La Costituzione e i Valori.

È un binomio felice, non stona. È trascorso più di mezzo secolo e i valori non sono cambiati. C’è ancora qualcosa da festeggiare. Esiste una storia che è solamente passato. Tanti la studiano e qualcuno financo la ricorda. Ma esiste una Storia che...

È un binomio felice, non stona. È trascorso più di mezzo secolo e i valori non sono cambiati. C’è ancora qualcosa da festeggiare.

Esiste una storia che è solamente passato. Tanti la studiano e qualcuno financo la ricorda. Ma esiste una Storia che riguarda ognuno di noi e non è soltanto passato, ma anche presente e futuro. La Storia iniziò settant’anni fa e sancì per iscritto i nostri valori. Nel 1947 la neonata Repubblica guadagnò il suo legittimo fondamento grazie a una larga intesa fra i partiti. Tuttavia, la Costituzione non fu promulgata per merito di elisir magici o colpi di scena teatrali e repentini. In verità, ebbe una gestazione lunga e malagevole.
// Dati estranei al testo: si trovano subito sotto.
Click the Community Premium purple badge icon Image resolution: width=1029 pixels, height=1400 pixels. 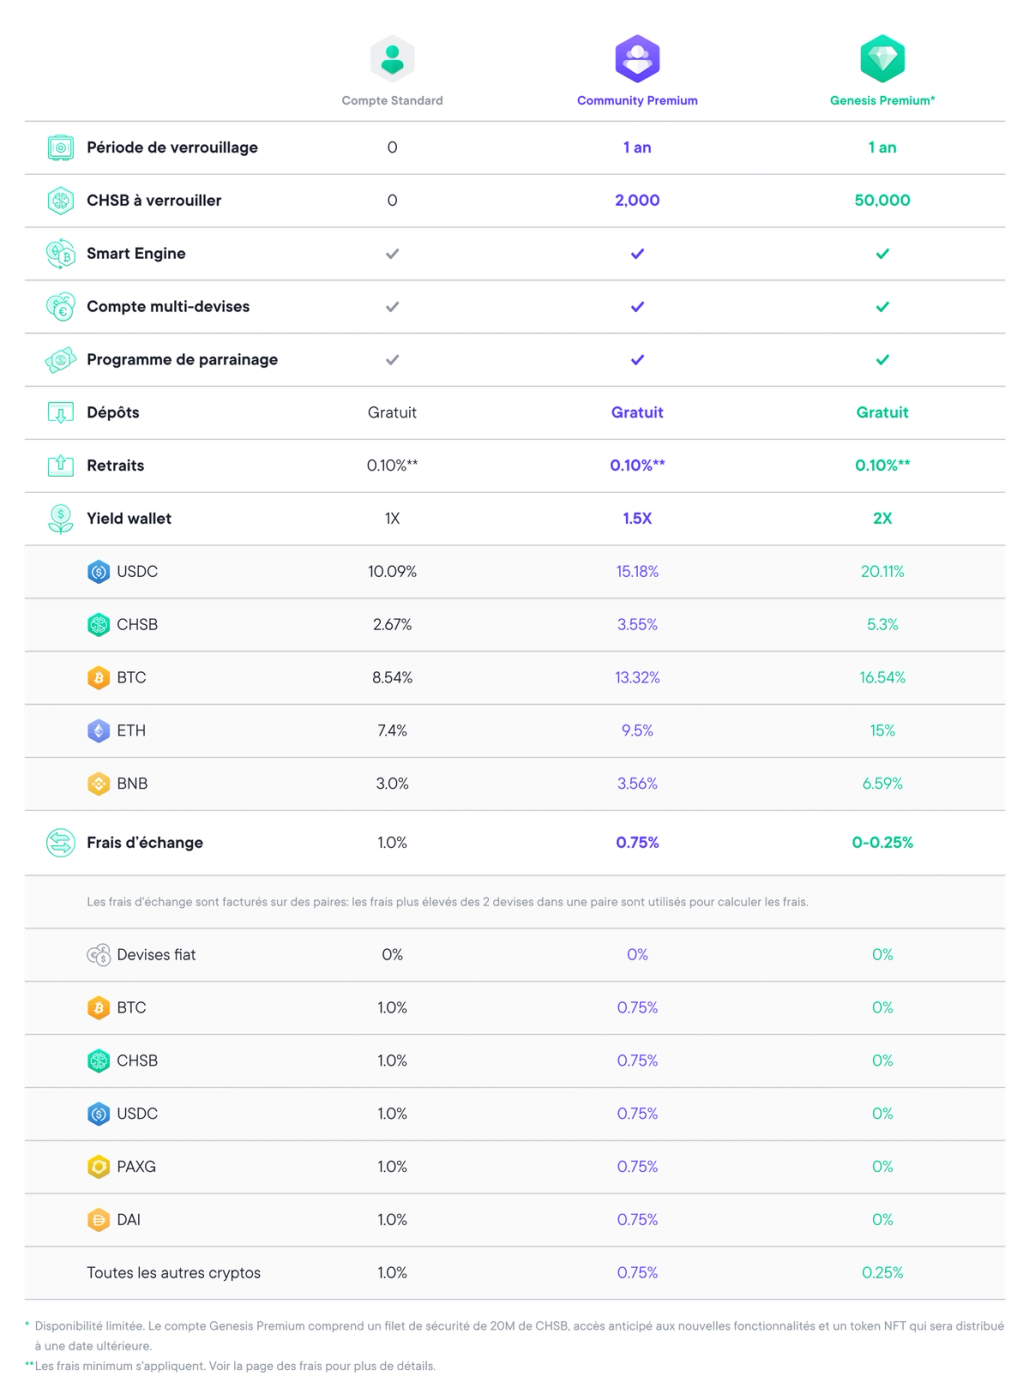tap(637, 58)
L’Italia dapprima fu stanca di una monarchia noncurante del popolo e in seguito venne straziata dalle angherie del regime fascista. Molte delle certezze che Mussolini garantì andarono in fumo. La guerra mutilò e mutò il tessuto sociale nel profondo: le famiglie si trovarono senza la guida dei padri, le donne svolsero ogni genere di lavoro e cambiarono di conseguenza le loro abitudini. Il fascismo ha comandato menti vuote, tuttavia ha svegliato cuori ardenti per il futuro. Il triennio del dopoguerra fu decisivo: in soli tre anni l’Italia divenne una Repubblica, fu emanata la Carta e furono indette le elezioni.

La necessità di una Costituzione mise d’accordo democristiani, comunisti ed ex fascisti. Uomini di diverse ideologie, che per anni si scontrarono con efferatezza, si acquietarono in nome di una necessità impellente: cambiare l’Italia. Perciò, il nostro Statuto possiede una bellezza segnata da molti sacrifici e accordi. Inoltre, è il riflesso dei nostri valori. La democrazia rende il nostro Stato libero e decreta la parità di opinioni. La famiglia è il fondamento imprescindibile della nostra società. Il lavoro è alla base della vita e nobilita l’uomo. Il sentimento patrio rende noi italiani orgogliosi della nostra bandiera. Il mondo è in continua trasformazione, ma tali valori devono rimanere dei punti cardine per ciascuno. Ad oggi, la a Costituzione è lo specchio di una società datata e postbellica, la quale mirava perlopiù a limitare i poteri di un singolo attraverso la legge. È opportuno pertanto un cambiamento? Probabilmente sì, ma con attenzione. Piero Calamandrei nel “Discorso all’Assemblea costituente” affermava: “Noi ci troviamo qui non a un epilogo, ma a un inizio. La nostra rivoluzione ha fatto una sola tappa, che è quella della repubblica; ma il resto è tutto da fare, è tutto nell’avvenire”. La Costituzione non è un fossile atavico, bensì è aperta al domani, purché la consapevolezza sia alla base del cambiamento.

Nessuno deve essere dimentico della Storia. L’oblio è sempre sbagliato, giacché sradica i valori. La politica è fatta di scelte, naturaliter. Ma tutti noi dobbiamo avere la coscienza di essere tutelati, almeno di diritto. Soprattutto, dobbiamo sentirci onorati di essere italiani. Il passato annovera molte battaglie nel suo ampio registro. C’è stato chi ha combattuto con le armi e chi si è battuto con la cultura. Rendiamogli omaggio indistintamente, l’hanno fatto per noi. Ora e sempre fieri dell’Italia, con occhi volti al futuro.